If set to true for an application pool on a 64-bit operating system, the worker process(es) serving the application pool will be in WOW64 (Windows on Windows64) mode. Processes in WOW64 mode are 32-bit processes that load only 32-bit applications.
Well, crap. Maybe if we'd slowed down a bit and RTFM we'd have saved ourselves some headache.
This was, obviously, reproducible in both the "Beta" and production environments. The reason that our app didn't immediately fail on our "Beta" server was that, on said server, the application was in its own app pool with "Enable 32-bit Applications" disabled. Apparently some idiot already ran into this issue months ago and forgot to tell us about it, seeing as we couldn't come up with another reason why the app pool was set up this way (and, y'know, the server logs told us such). Regardless, once we set up the application on production in its own app pool with the setting disabled, it worked like a charm.
So, yeah, I hate this stupid-ancient version of ORACLE we're forced to us (even though it wasn't the cause of the problem). It's old, it's slow, it requires us to care about whether the server it's running on has a 32-bit or 64-bit architecture. It's tacky and I hate it.
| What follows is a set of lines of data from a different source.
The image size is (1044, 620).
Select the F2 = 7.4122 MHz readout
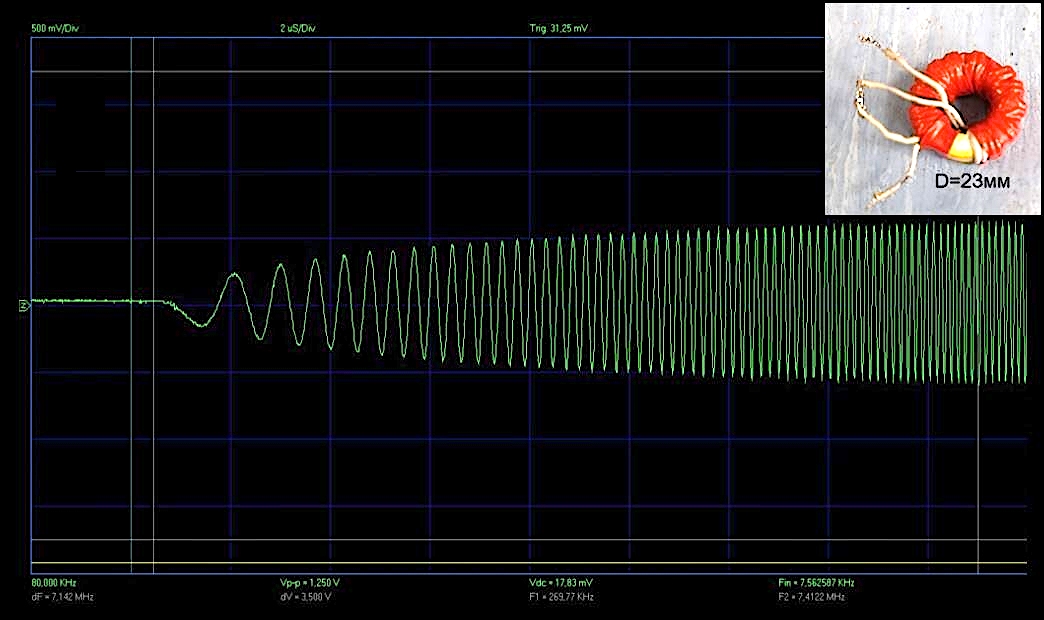point(811,597)
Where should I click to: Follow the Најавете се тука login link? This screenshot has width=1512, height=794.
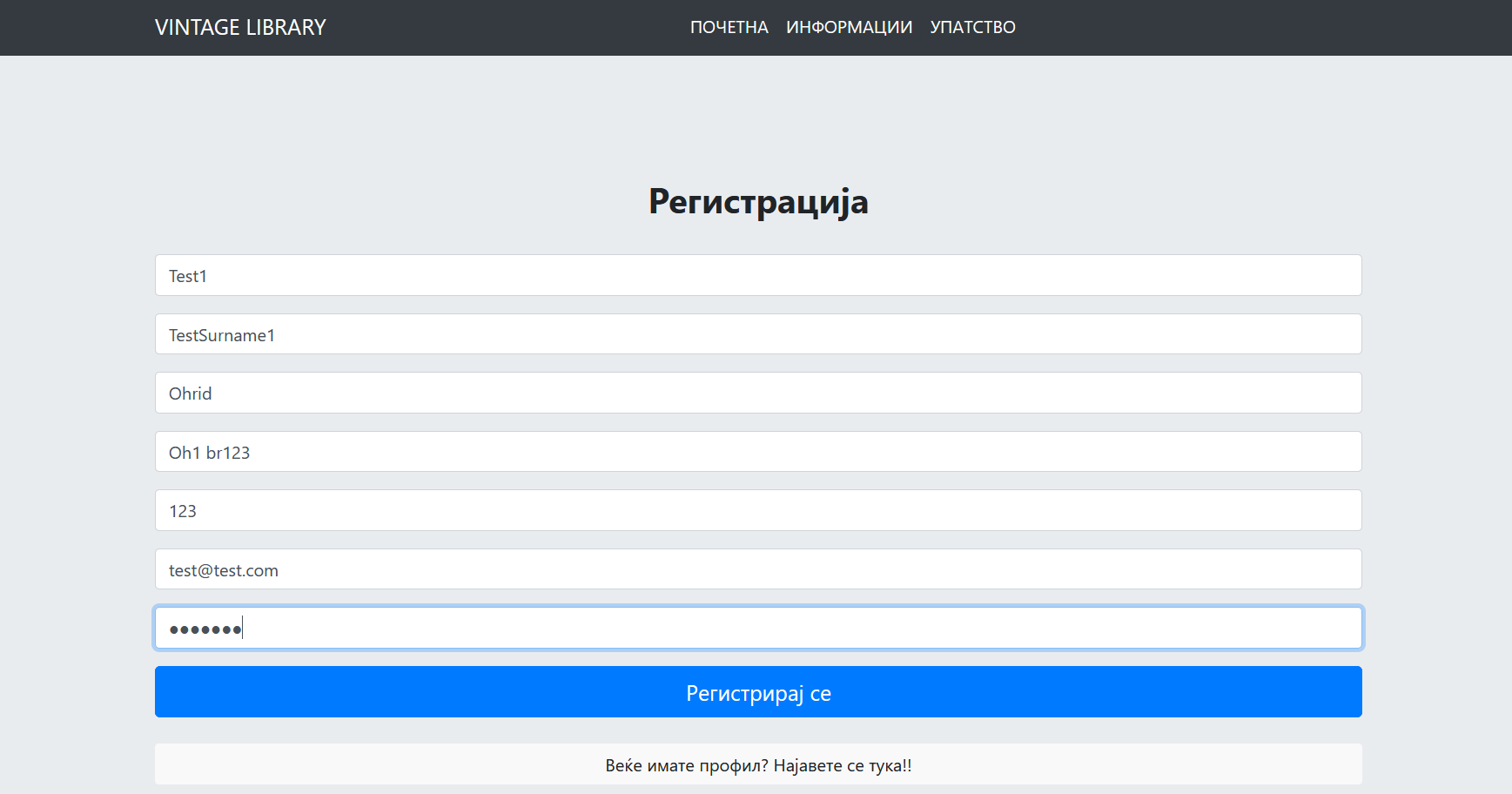842,766
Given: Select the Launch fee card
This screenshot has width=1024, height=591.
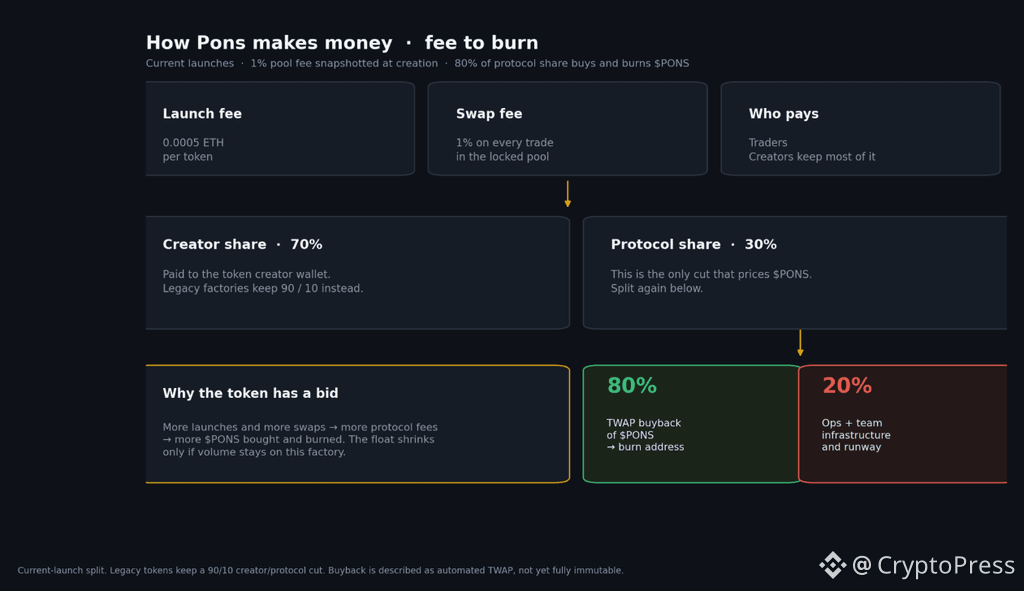Looking at the screenshot, I should [x=280, y=129].
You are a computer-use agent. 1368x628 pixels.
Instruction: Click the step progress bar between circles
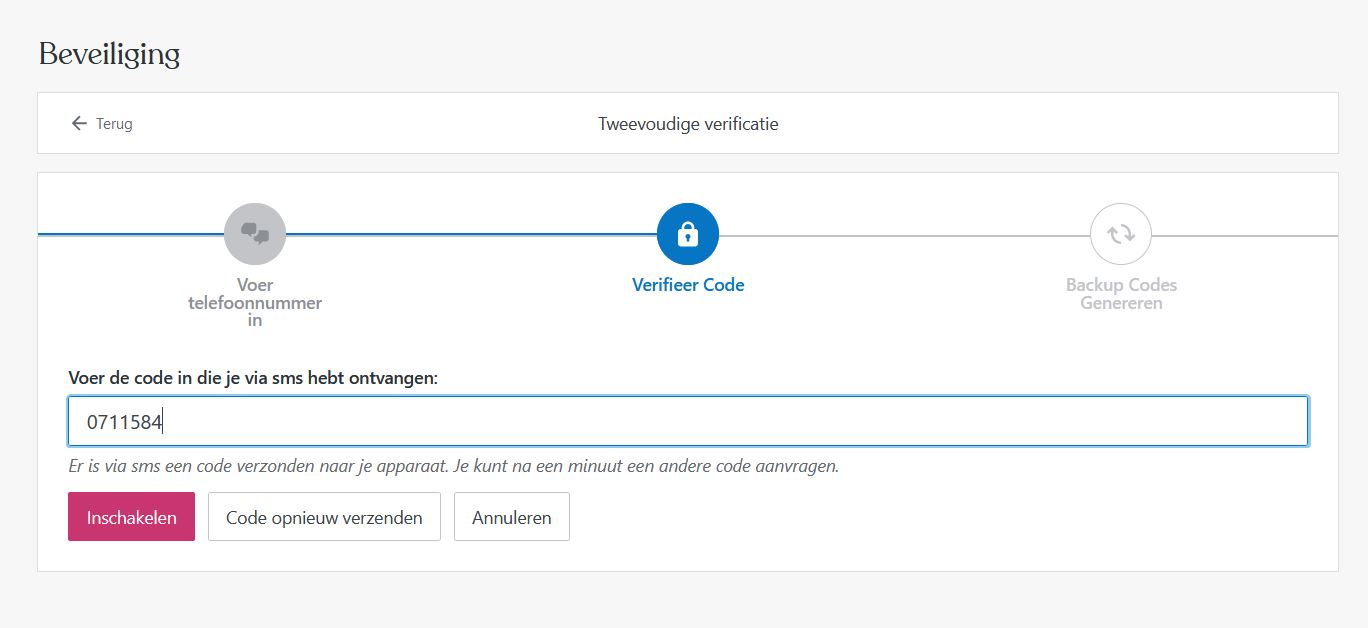(470, 235)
But mostly, I hate that there is someone out there, in our own company, who took the time to read the friggin manual, figure this nightmare out, and then proceed to not leave a note to inform us devs that this dumb little IIS setting would be the root cause of this infuriating bug. If you've solved a problem that others might encounter, and the solution was non-obvious, can't you leave a comment, a sign, a carrier pigeon, something to tell the people that come after you about it? Is it really that difficult to do?
That guy? Yeah, I hate that guy the most.
Of course, that guy is me. So say the server logs. Take that, me!